3. Bij het primaire besluit 1 heeft verweerder de gevraagde omgevingsvergunning verleend voor de activiteiten ‘bouwen van een bouwwerk’ [1] en ‘gebruiken van gronden of bouwwerken in strijd met een bestemmingsplan’. [2] Verweerder heeft daarbij toepassing gegeven aan artikel 4, onderdeel 3, van bijlage II bij het Besluit omgevingsrecht (Bor). Verweerder heeft in het bestreden besluit 1 de omgevingsvergunning voor de voorzieningen op het dakterras gehandhaafd.
4. Vergunninghoudster heeft vervolgens op 12 juli 2021 een aanvraag voor een omgevingsvergunning ingediend voor het vervangen van het windscherm met een lengte van 2 meter – waarop het primaire besluit 1 en het bestreden besluit 1 onder meer zien – aan de linkerkant van het dakterras door een windscherm met een lengte van circa 5,5 meter en een hoogte van 1,90 meter ten opzichte van de bovenkant van de vlonder, waarbij gezien vanaf de muur de eerste drie schermen (minimaal 2 meter) worden uitgevoerd in ondoorzichtig glas.
5. Bij het primaire besluit 2 heeft verweerder de gevraagde omgevingsvergunning verleend voor de activiteiten ‘bouwen van een bouwwerk’ en ‘gebruiken van gronden of bouwwerken in strijd met een bestemmingsplan’. Verweerder heeft in het bestreden besluit 2 de omgevingsvergunning voor het windscherm van ongeveer 5,5 meter gehandhaafd.

Beoordeling door de rechtbank

6. De rechtbank beoordeelt de omgevingsvergunningen voor de voorzieningen aan het dakterras aan de hand van de beroepsgronden van eisers.

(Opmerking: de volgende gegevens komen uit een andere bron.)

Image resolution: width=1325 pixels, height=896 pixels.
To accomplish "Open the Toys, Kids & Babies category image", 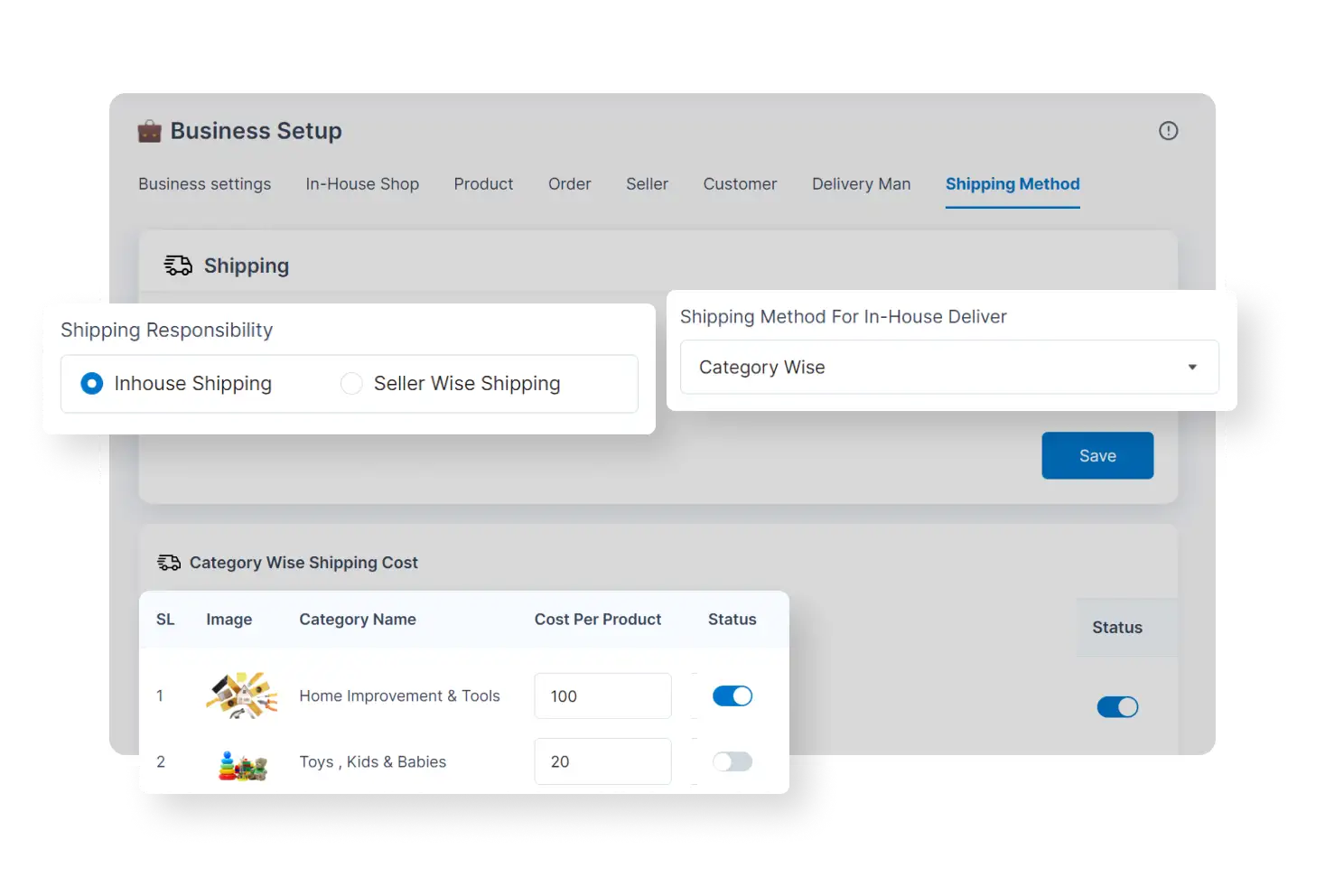I will click(241, 765).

7. De rechtbank verklaart de beroepen ongegrond. Hierna legt de rechtbank uit hoe zij tot dit oordeel komt en welke gevolgen dit oordeel heeft.
Toetsingskader
8. Per 1 januari 2024 is de Omgevingswet in werking getreden en is de Wabo ingetrokken. Omdat de aanvragen die hebben geleid tot de bestreden besluiten zijn ingediend vóór 1 januari 2024, moet dit geschil worden beoordeeld aan de hand van het vóór die datum geldende recht. [3] Dit betekent dat de Wabo, zoals die gold vóór 1 januari 2024, dus van toepassing blijft op deze zaken.
9. Voor zover de aanvraag betrekking heeft op de activiteit ‘bouwen van een bouwwerk’ wordt de omgevingsvergunning geweigerd indien de activiteit in strijd is met het bestemmingsplan, tenzij de activiteit niet in strijd is met een omgevingsvergunning die is verleend voor de activiteit ‘gebruiken van gronden of bouwwerken in strijd met een bestemmingsplan’. [4] Ook wordt de omgevingsvergunning geweigerd indien het uiterlijk of de plaatsing van het bouwwerk waarop de aanvraag betrekking heeft, zowel op zichzelf beschouwd als in verband met de omgeving of de te verwachten ontwikkeling daarvan, in strijd is met redelijke eisen van welstand, tenzij het bevoegd gezag van oordeel is dat de omgevingsvergunning niettemin moet worden verleend. [5]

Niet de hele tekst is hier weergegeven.